60 fires were reported in Mendocino County alone, most of them averaging a half-acre. Some 400 firefighters, 47 fire engines, 17 ground crews, six helicopters, six fixed-winged air tankers, and nine bulldozers were mobilized to fight the far-flung blazes.
Local fires flared up in the Yorkville area early Wednesday morning along Rancheria Creek, Hibbard Road, and the Burger Ranch. Soon, more fires were reported near Navarro.
As fires were called in from both ends of the valley, a four-acre blaze off Mountain House Road received a helicopter water drop to keep it from getting worse. Local crews were quickly stretched thin as more and more fires were reported. Overtaxed firefighters went into triage mode, giving priority to fires that seemed most likely to threaten property.
Most of the fires were in hard-to-reach areas where only four-wheel drive trucks could reach them. Just as the Yorkville area fires were contained, including a multi-acre fire on the Lawson Ranch which was soon contained, spot fires were called in from the Boonville and Philo areas.

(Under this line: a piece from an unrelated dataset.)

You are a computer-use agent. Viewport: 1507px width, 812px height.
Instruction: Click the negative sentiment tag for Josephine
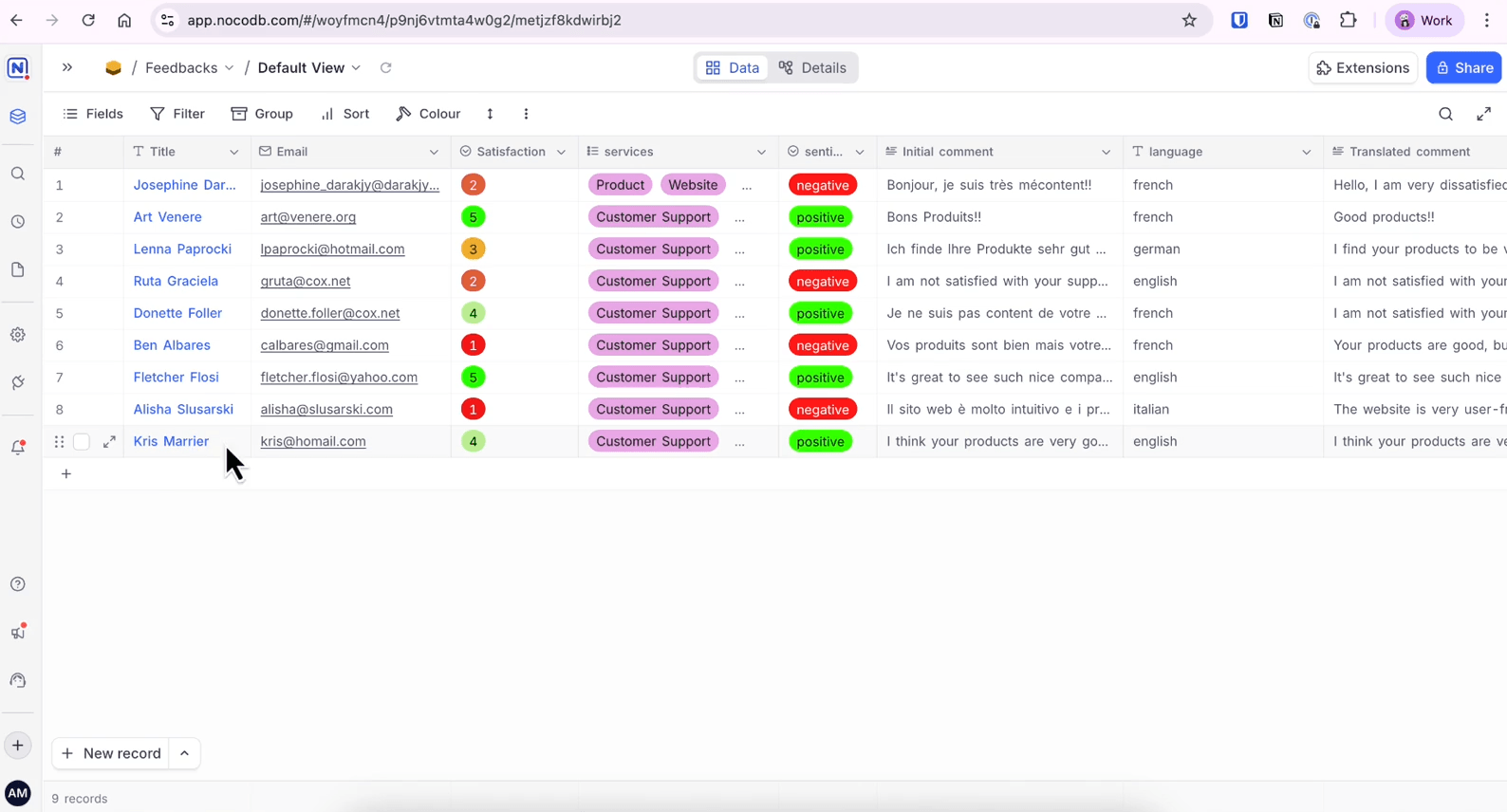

Fortunately, there was little wind, and the rain accompanying the lightning helped slow the spread of most of the fires. But later in the week, as the warm weather returned, telltale smoke from new spot fires appeared.
On Wednesday, with small fires burning in many areas of the valley, calls for help went out to crews from neighboring counties. Inmate crews were at work in Anderson Valley beginning Wednesday night. Units from as far away as Marin County were called in to help beat back the numerous blazes in every area of the county. Spotter planes and experienced lookouts, including Ray Langevin of Boonville, were summoned to work to help keep track of the numerous conflagrations. Langevin was dispatched to Cold Springs Lookout atop Greenwood Ridge where he’d worked in fire seasons past.
Mendocino Redwood Company ground crews were also put to work in the Navarro area; their heavy equipment was invaluable in cutting firebreaks and smothering advancing flame.
Many local residents heard frantic calls on their scanners from a Navarro-area fire described as the “Mouse Ridge fire — the steep north slopes between Greenwood Ridge and the Navarro River — that panicked local firefighters briefly feared had trapped them. They emerged unscathed from their emergency.
Large fires continue to burn in Mendocino National Forest.
Recent Forest Service budget cuts eliminated six federal air tankers, putting more of the burden for fighting fires in this area on the Ukiah-based air tankers and helicopters of the California Department of Forestry.
By Friday Anderson Valley’s volunteer crews were finally able to mop up and take a break.
“This was the worst concentration of fires in my experience,” declared Anderson Valley Fire Chief Colin Wilson. “We’ve had lightning-started fires before, but they usually came with more rain and weren’t as big a threat.”
Firefighters remained on high alert.
“Sleeper fires are a strong possibility,” added Wilson. “We couldn’t always do full mop up because we had to move quickly to other fires. We’re still finishing up; fires continue to flare. And burning roots could hit the surface and be fanned into flame by winds or high temperatures.”